§ **ABOUT THIS TASK**: Every record below is to be repeated exactly, with the pictures left out.

§ **Saved entries**:
○ ○ ○ ○ ○ ○ ○
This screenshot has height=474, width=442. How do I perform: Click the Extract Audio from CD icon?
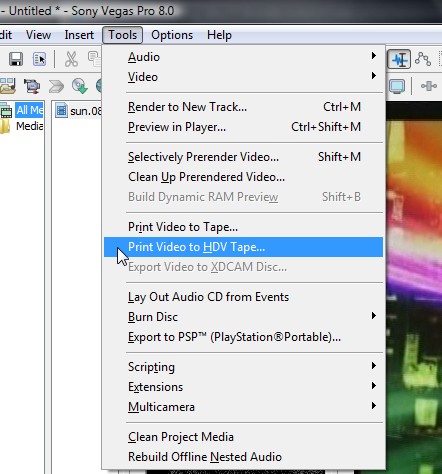(x=80, y=86)
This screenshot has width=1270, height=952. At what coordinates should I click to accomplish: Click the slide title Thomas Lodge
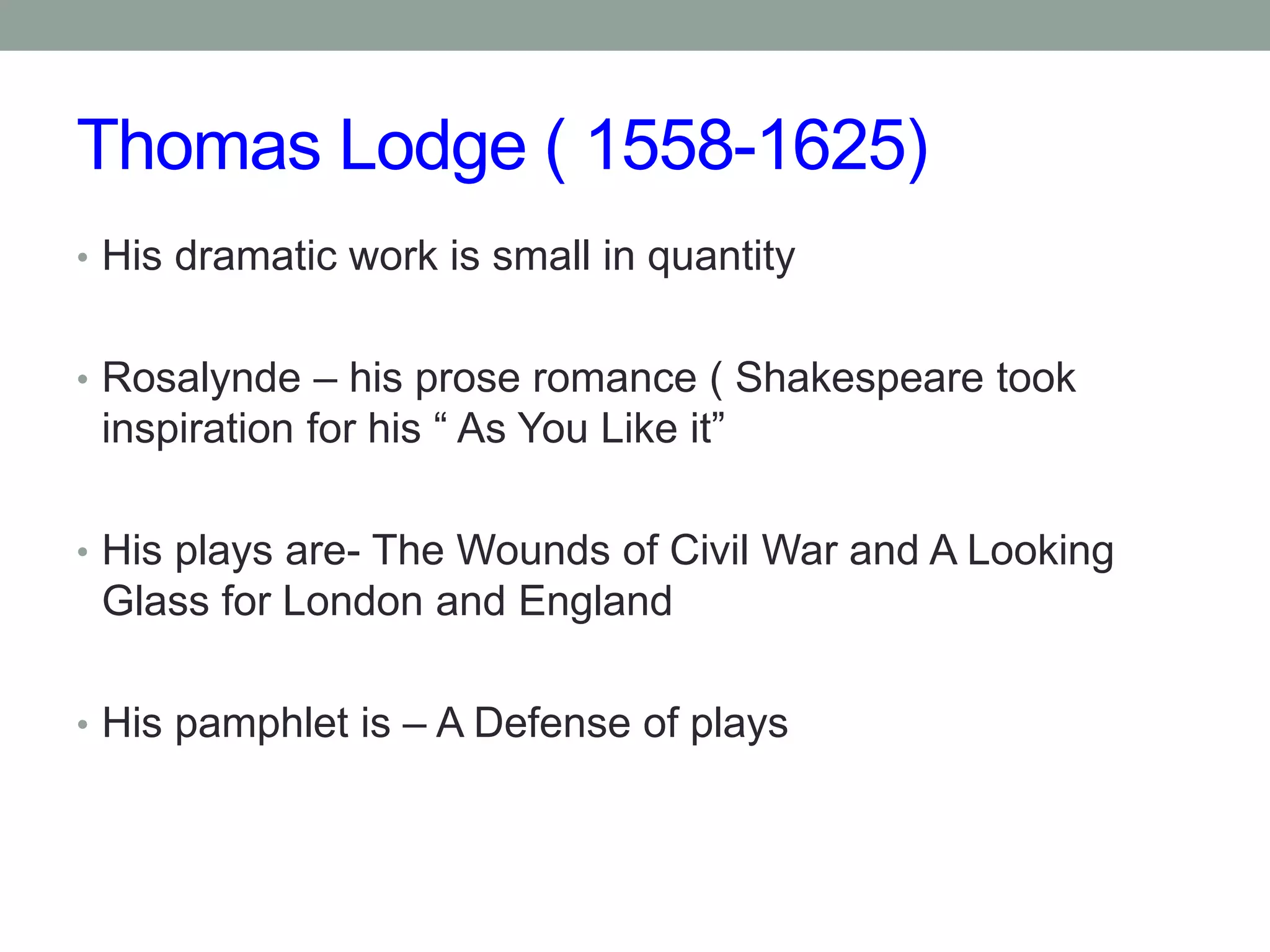coord(301,146)
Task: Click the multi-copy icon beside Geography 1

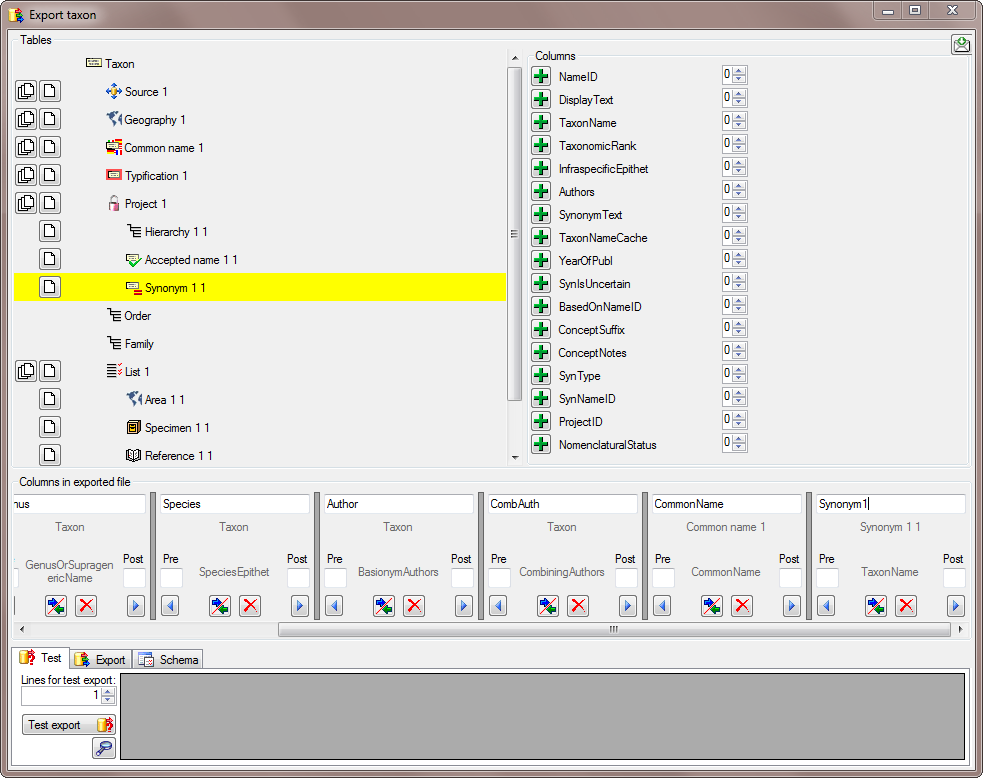Action: [26, 120]
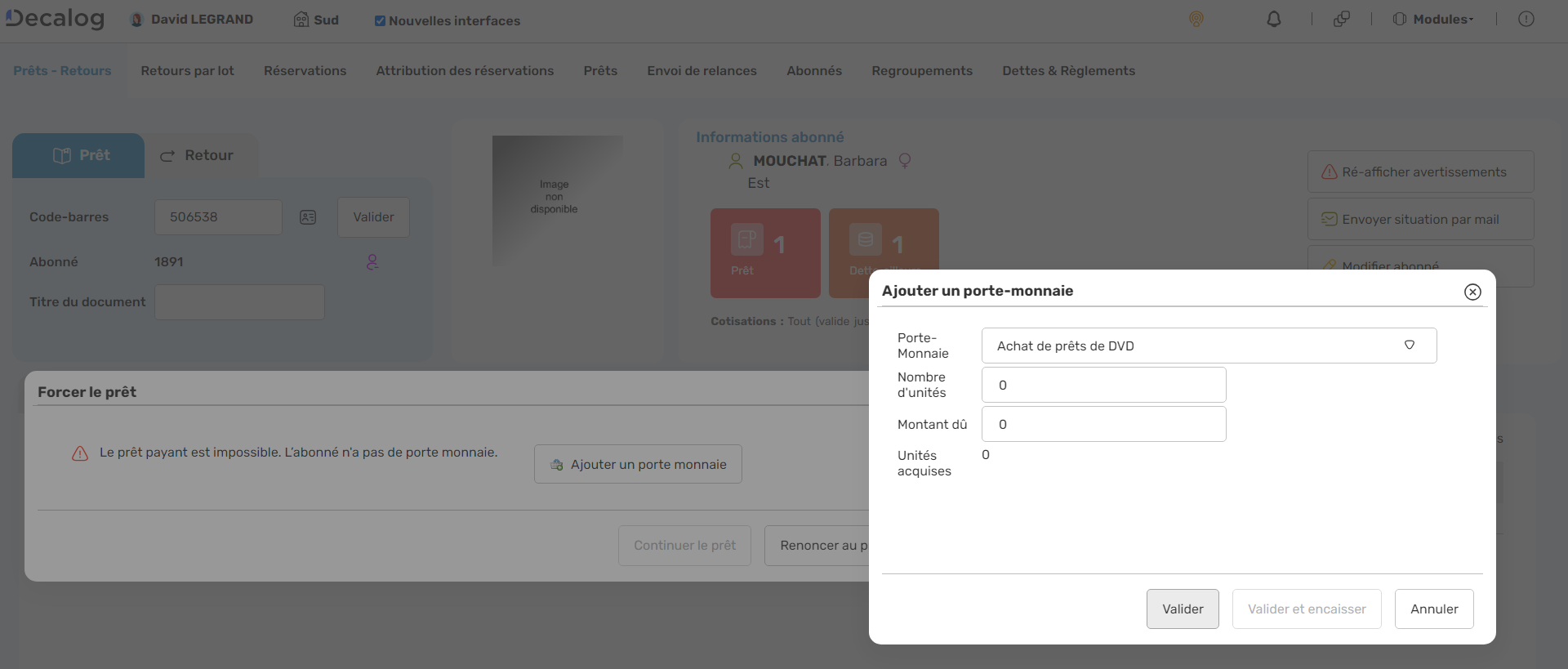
○ ○ ○ ○ ○ ○ ○
§ **RESULT OF THIS EXERCISE**:
This screenshot has height=474, width=442. How do I perform: Click the Extract Audio from CD icon?
(x=80, y=86)
This screenshot has width=1270, height=952. At what coordinates should I click to accomplish: Click the slide title Thomas Lodge
coord(301,146)
Task: Click the multi-copy icon beside Geography 1

Action: [26, 120]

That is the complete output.